# 🤖📊 Capstone: Public Data Analytics with Replicate (SMS Spam)
**Tujuan:** Menunjukkan alur *end‑to‑end* analisis data publik dengan bantuan LLM di **Replicate API**.  
Dataset: **SMS Spam Collection (5000 rows)** — kolom: `label` (`ham`/`spam`), `message` (teks).

### Output Akhir
- `predictions.csv` — data + label hasil zero‑shot (jika dijalankan)
- `report.md` — *Analytical Result*, *Insights & Findings*, *Recommendations* (Markdown)

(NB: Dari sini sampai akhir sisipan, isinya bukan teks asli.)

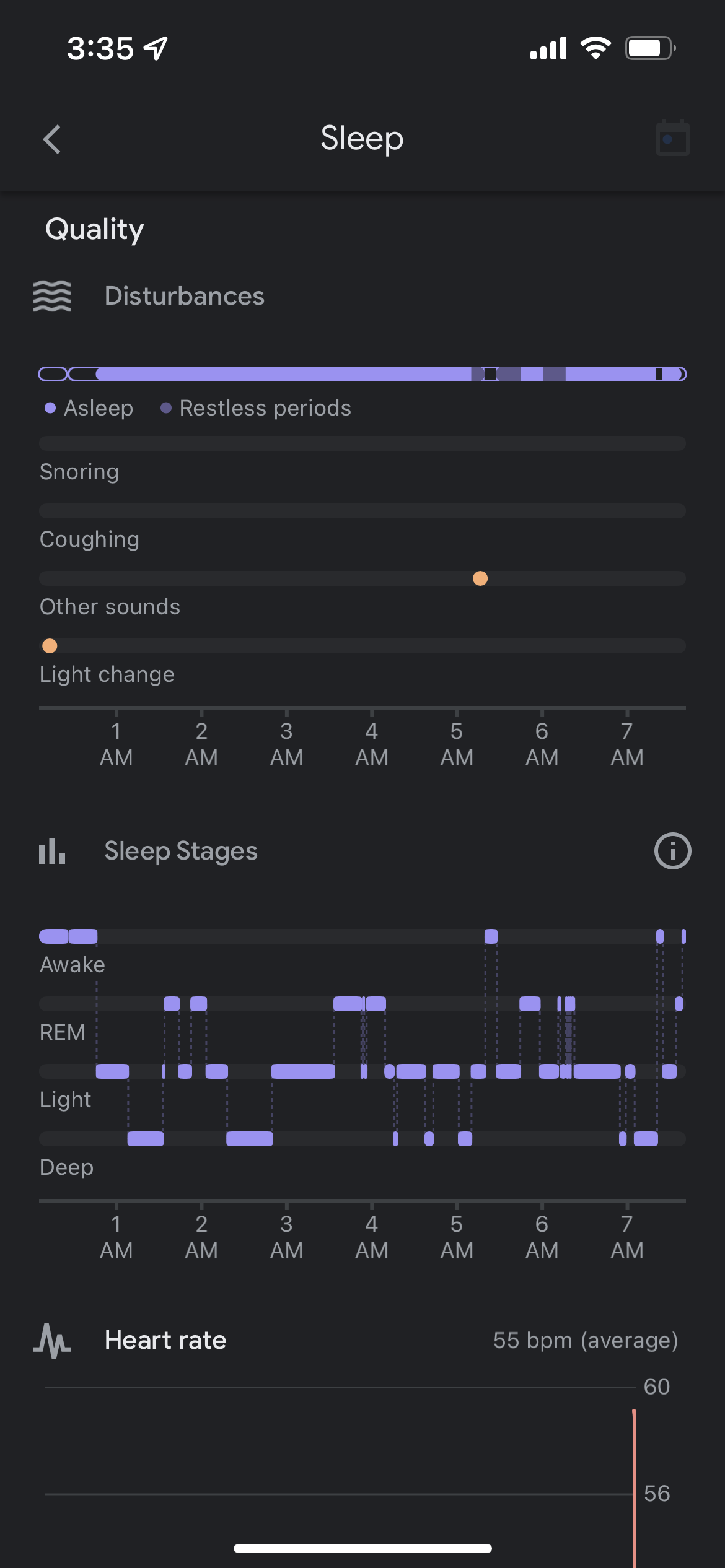Viewport: 725px width, 1568px height.
Task: Tap the Disturbances heading
Action: click(x=185, y=296)

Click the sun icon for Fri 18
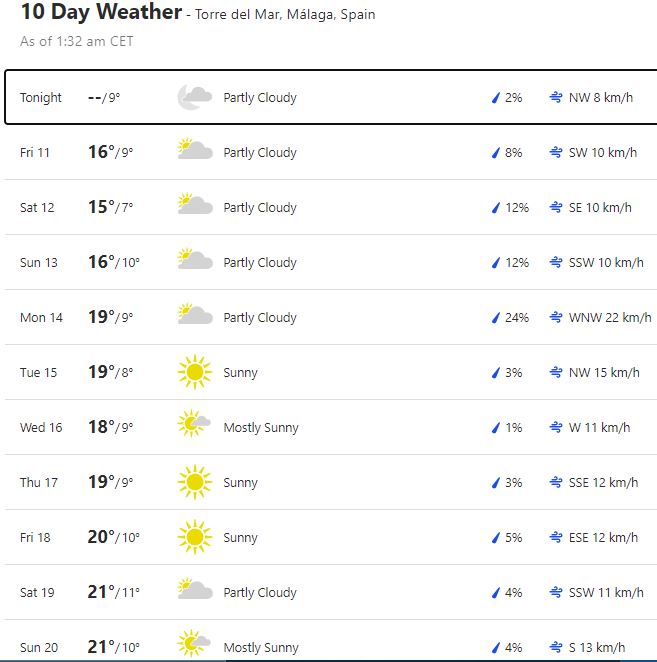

> Jalankan sel **berurutan dari atas ke bawah**.

## Daftar Isi
1. [Prasyarat & Token](#1-Prasyarat--Token)
2. [Konfigurasi Proyek](#2-Konfigurasi-Proyek)
3. [Load Dataset](#3-Load-Dataset)
4. [EDA Singkat](#4-EDA-Singkat)
5. [Preprocessing Teks](#5-Preprocessing-Teks)
6. [Zero‑Shot Classification (LLM)](#6-ZeroShot-Classification-LLM)
7. [Baseline Supervised (TF‑IDF + LR)](#7-Baseline-Supervised-TFIDF--LR)
8. [Generate Insight & Rekomendasi](#8-Generate-Insight--Rekomendasi)
9. [Simpan Output](#9-Simpan-Output)
10. [Catatan & Tips](#10-Catatan--Tips)

## 1) Prasyarat & Token

In [None]:
# Install dependensi
!pip -q install replicate pandas numpy scikit-learn matplotlib tqdm

# Set & cek token Replicate
# >>> GANTI 'xxxxxxxx' dengan token aslimu atau gunakan: %env REPLICATE_API_TOKEN=... <<<
import os
os.environ.setdefault("REPLICATE_API_TOKEN", "xxxxxxxxxxxxxxxx")

print("Token terdeteksi:", bool(os.getenv("REPLICATE_API_TOKEN")))

## 2) Konfigurasi Proyek

In [None]:
# Import umum & konfigurasi
import os, json, re
import numpy as np
import pandas as pd
import matplotlib.pyplot as plt
from tqdm import tqdm

plt.rcParams.update({"figure.figsize": (10,5), "axes.grid": True})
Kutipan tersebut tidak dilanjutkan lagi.